Terpstra was recently selected as an NPF Paul Miller fellow and has just started as a senior producer with Cox Media Group in its Washington bureau.
David Hendricks is planning on retiring…sometime in the near future. The 58-year-old business reporter and columnist has spent 35 years working for the San Antonio Express-News, writing on countless financial subjects. Consequently, reporting on the topic of retirement hits very close to home for Hendricks, especially since he still has a 17-year-old daughter he needs to put through college. With a sharp eye for the specific financial situations arising from the recession and the silver tsunami of the baby boomers retiring, Hendricks has used his business column as an outlet to highlight problems overlooked by major news organizations.
As an international correspondent for National Public Radio, Jennifer Ludden reported from Central America, the Middle East, West Africa and Europe, covering a wide range of issues such as immigration, the Oslo peace process and the Kosovo War. She returned to the United States after 9/11 to start a family, and started reporting on family issues a couple years ago. This month, she’ll be contributing to NPR’s special series on Life in Retirement.
The topic of Alzheimer’s disease has always been a personal one for CNN.com Health producer Elizabeth Landau. Her grandmother suffered from Alzheimer’s, and the effects of her disease took a toll on Landau’s entire family. Landau’s grandmother passed away in 2007, and Landau has been interested in reporting on Alzheimer’s research ever since.
Landau earned her master’s in journalism from Columbia University before starting out with CNN as a Master’s Fellow in 2007. She returned in 2008 after interning for Dow Jones and writing for law360.com, and was promoted to CNN.com health writer in June that same year. In May, she participated in the NPF program Alzheimer’s Issues 2011, which focused on ethical issues, global aging and the personal cost to care-givers.

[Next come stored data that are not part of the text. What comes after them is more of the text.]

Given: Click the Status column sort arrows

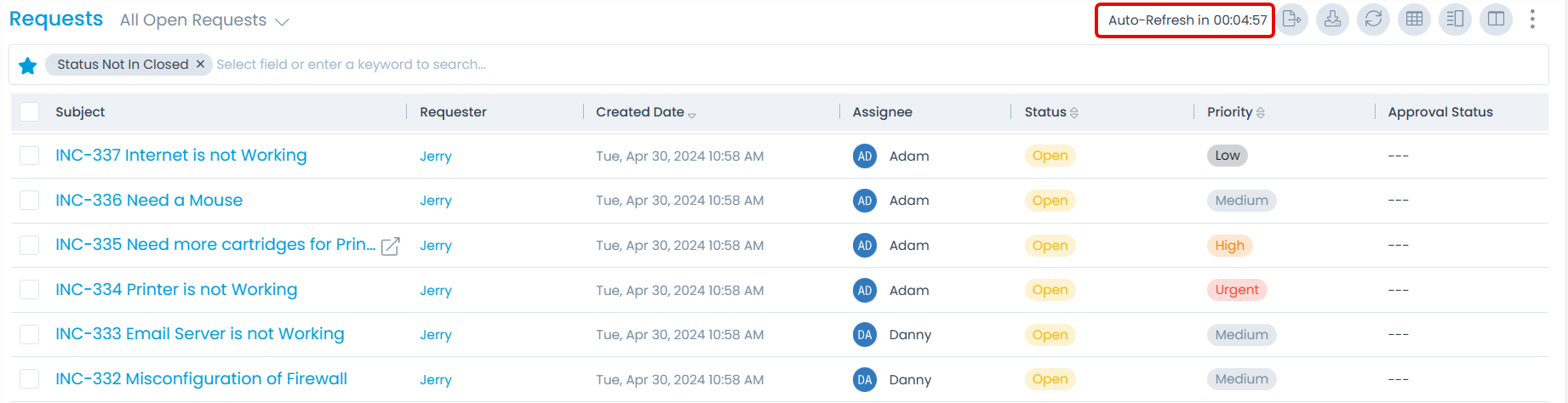Looking at the screenshot, I should click(1074, 113).
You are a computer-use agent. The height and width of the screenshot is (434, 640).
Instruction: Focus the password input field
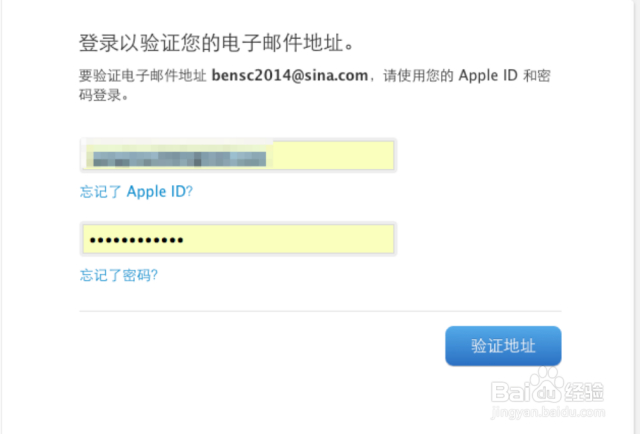coord(238,239)
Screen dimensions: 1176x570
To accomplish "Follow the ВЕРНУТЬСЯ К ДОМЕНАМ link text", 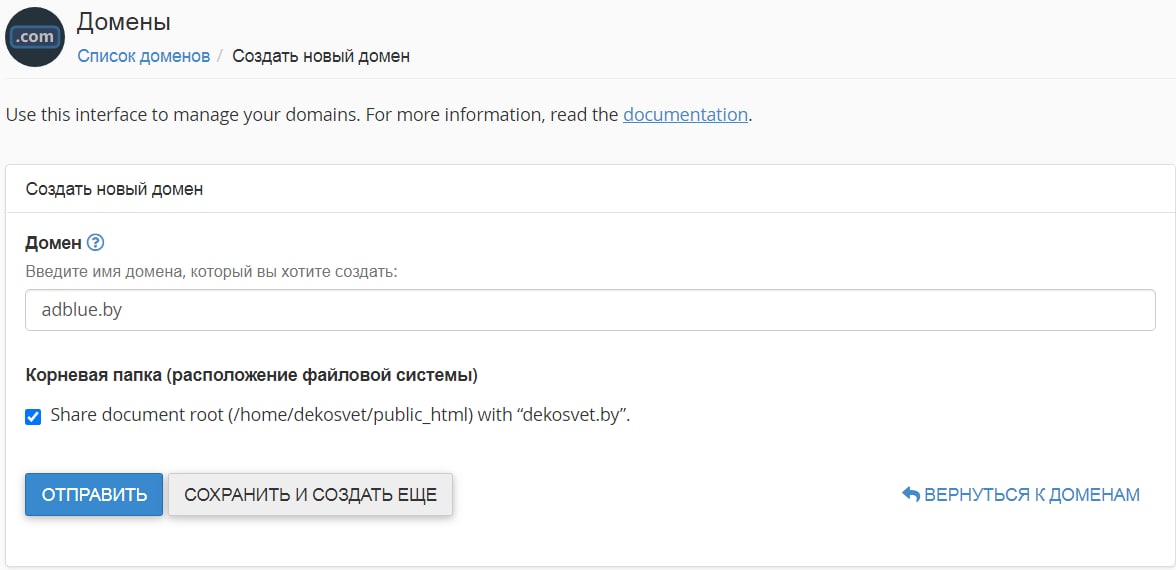I will pyautogui.click(x=1032, y=495).
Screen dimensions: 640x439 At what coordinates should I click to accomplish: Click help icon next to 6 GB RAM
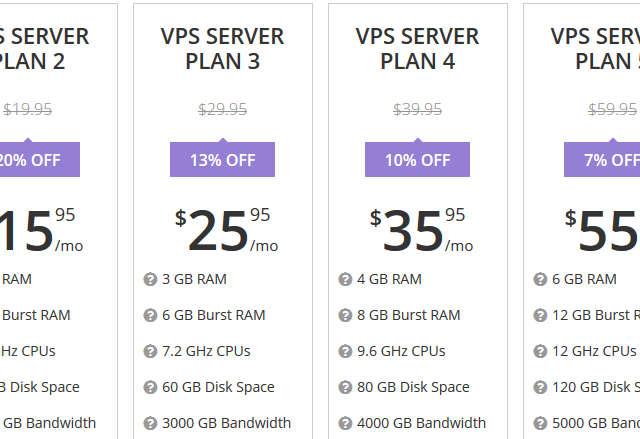pyautogui.click(x=540, y=279)
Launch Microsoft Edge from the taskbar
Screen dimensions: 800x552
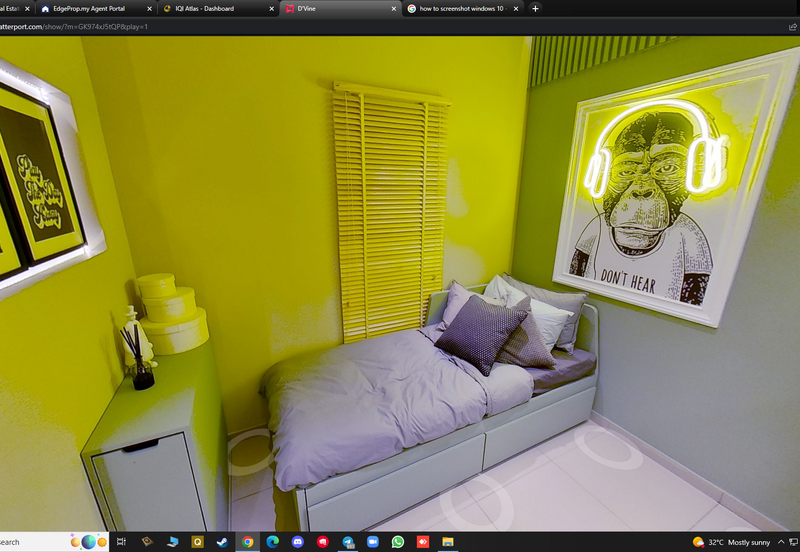click(x=272, y=542)
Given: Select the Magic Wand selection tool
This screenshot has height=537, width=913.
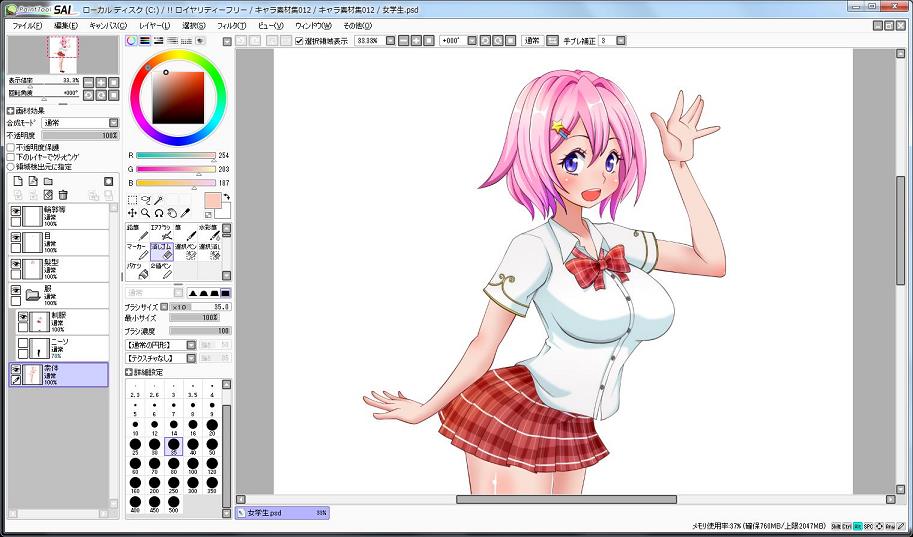Looking at the screenshot, I should [x=159, y=200].
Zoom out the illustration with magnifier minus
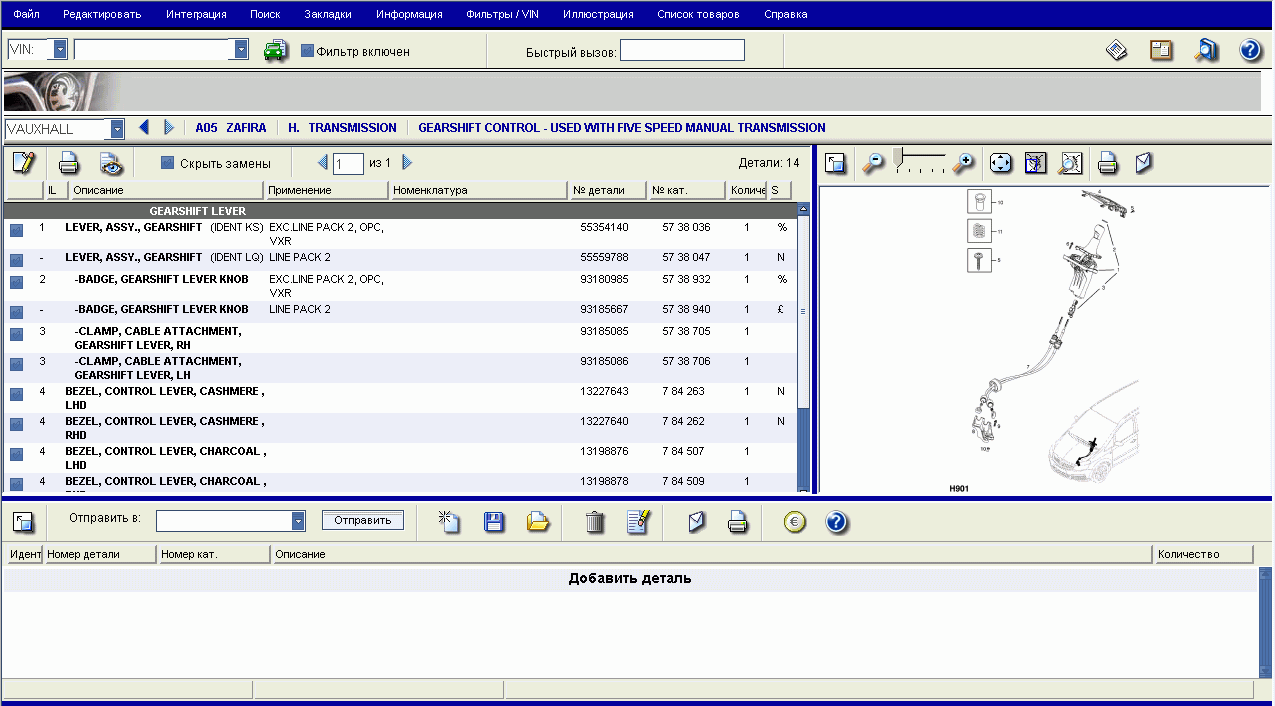This screenshot has width=1275, height=706. [x=873, y=163]
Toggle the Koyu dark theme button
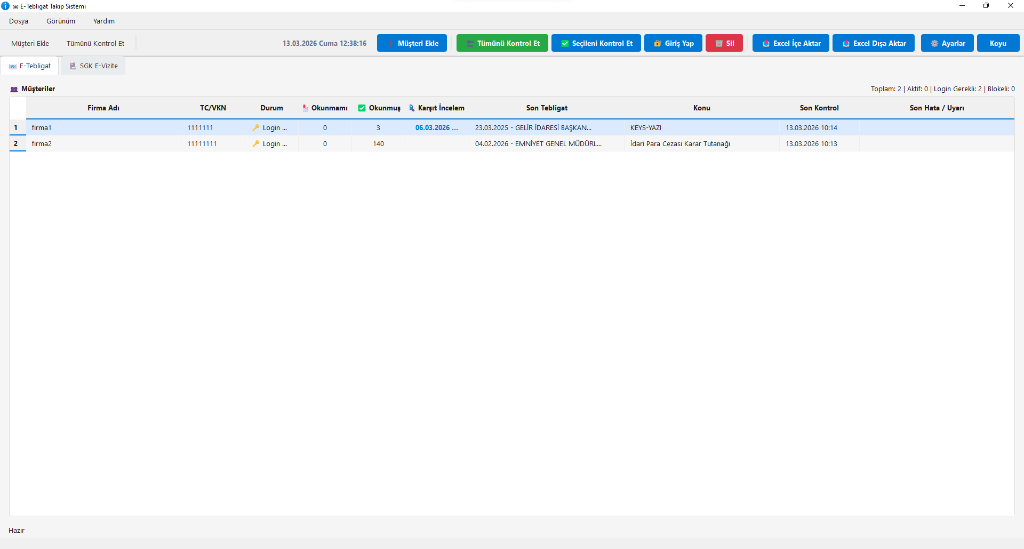1024x549 pixels. click(x=997, y=43)
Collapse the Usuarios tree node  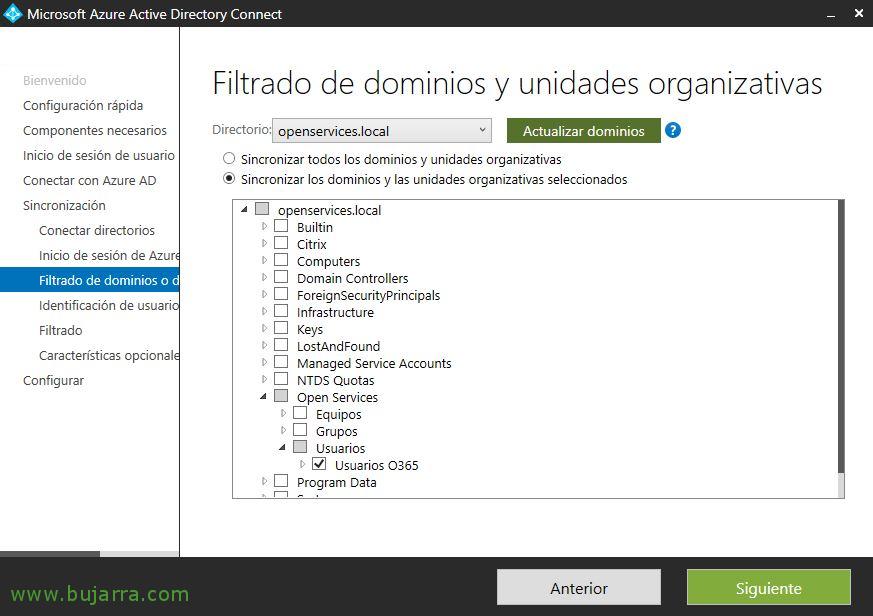pyautogui.click(x=284, y=448)
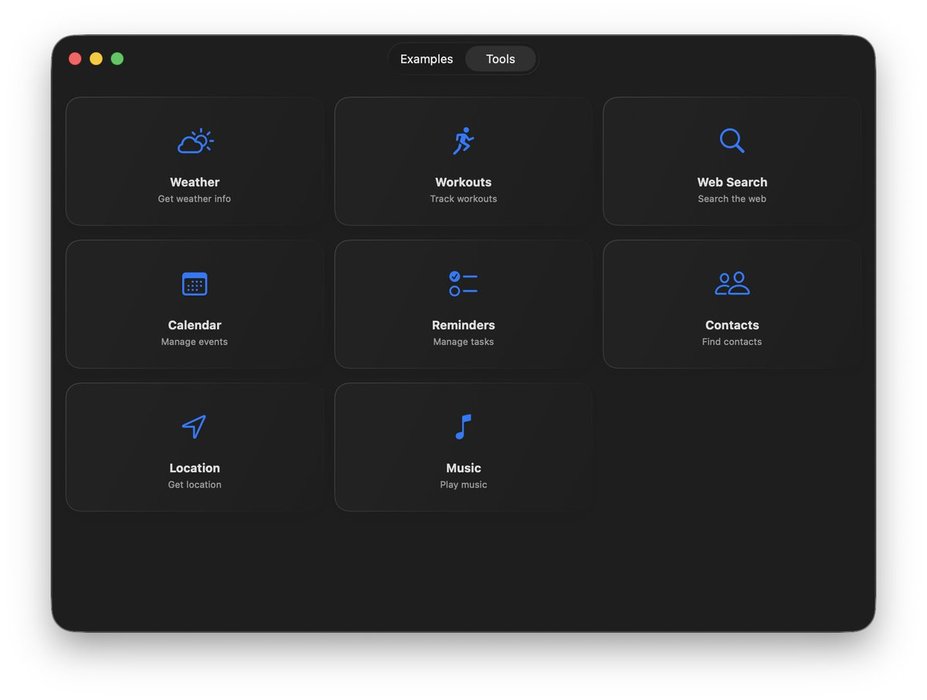Click the Weather cloud-and-sun icon
927x700 pixels.
click(195, 141)
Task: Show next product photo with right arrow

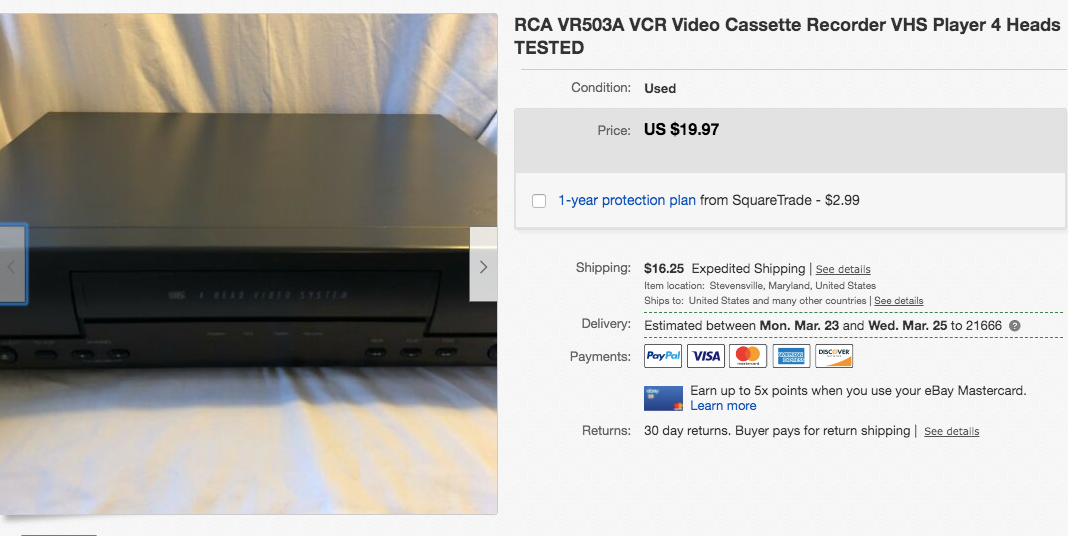Action: click(483, 264)
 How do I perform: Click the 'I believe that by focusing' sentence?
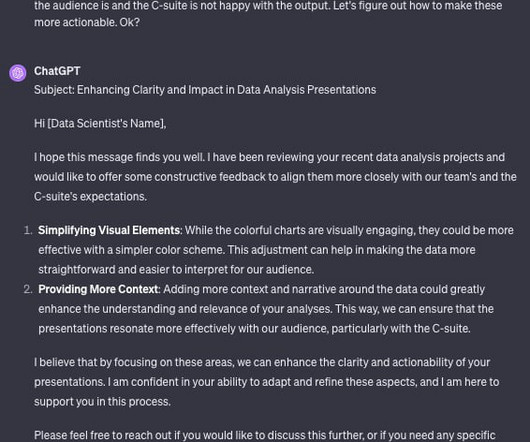(x=262, y=362)
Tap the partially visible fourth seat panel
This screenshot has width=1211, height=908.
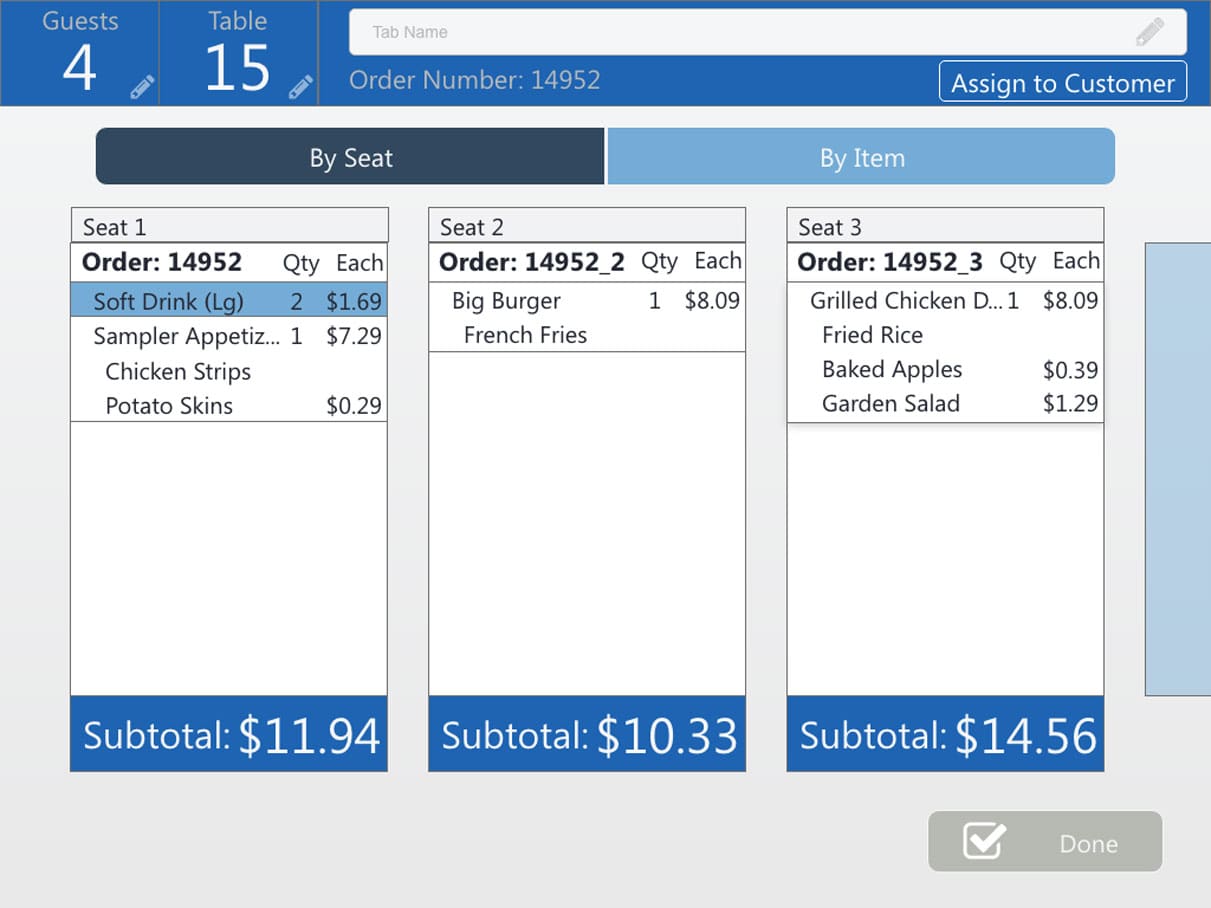(x=1178, y=468)
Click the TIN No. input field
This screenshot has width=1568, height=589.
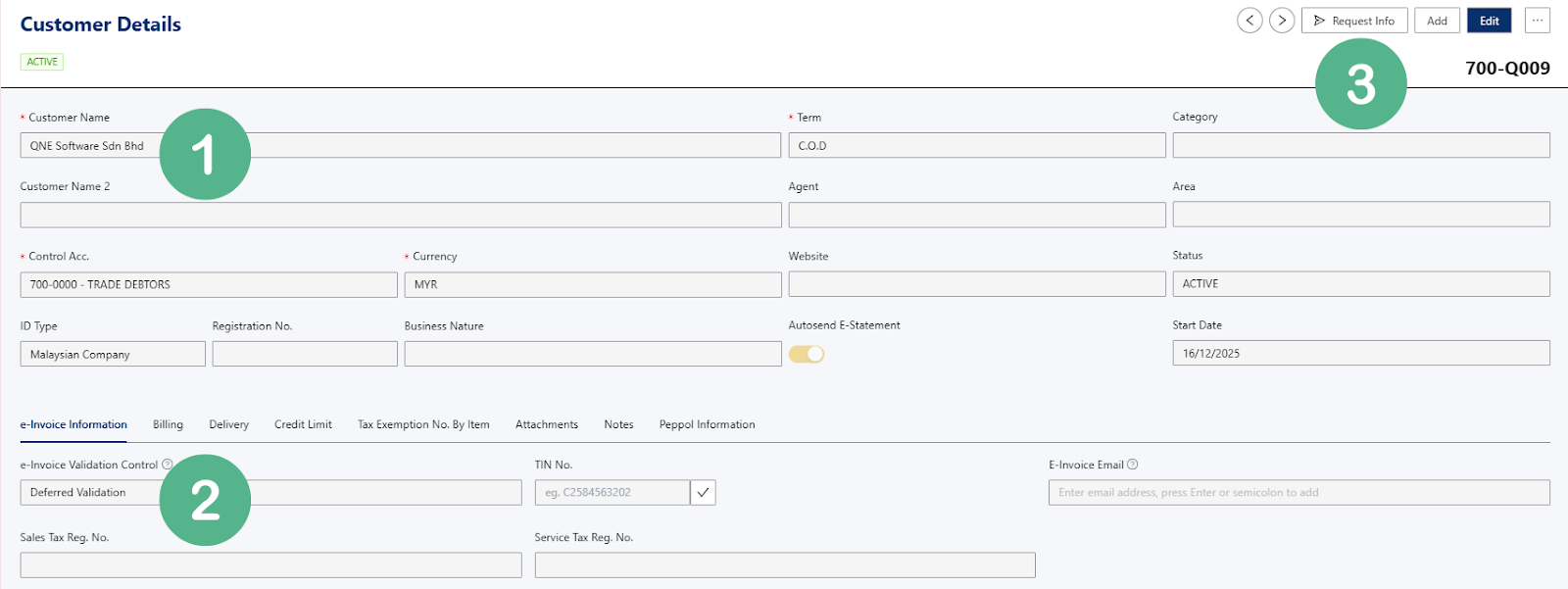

By his own account, The Baltimore Sun Washington correspondent John Fritze wasn’t supposed to end up in the field of Congressional reporting. He was “fully expected” to continue in his father’s footsteps and become a goldsmith. Alas, Fritze lacked the talent to become a jewelry maker, but found his niche in journalism instead. Fritze is a 2002 alumnus of Columbia University’s Graduate School of Journalism and has also worked as a political reporter for The Indianapolis Star and USA Today.
Fritze attended the NPF issues briefing on the debt ceiling in May, just as the debate was heating up on the Hill, and has worked ceaselessly in covering it specifically from the Maryland constituency’s point of view. When I spoke with him, he was just about to follow Congress’s lead and take a vacation.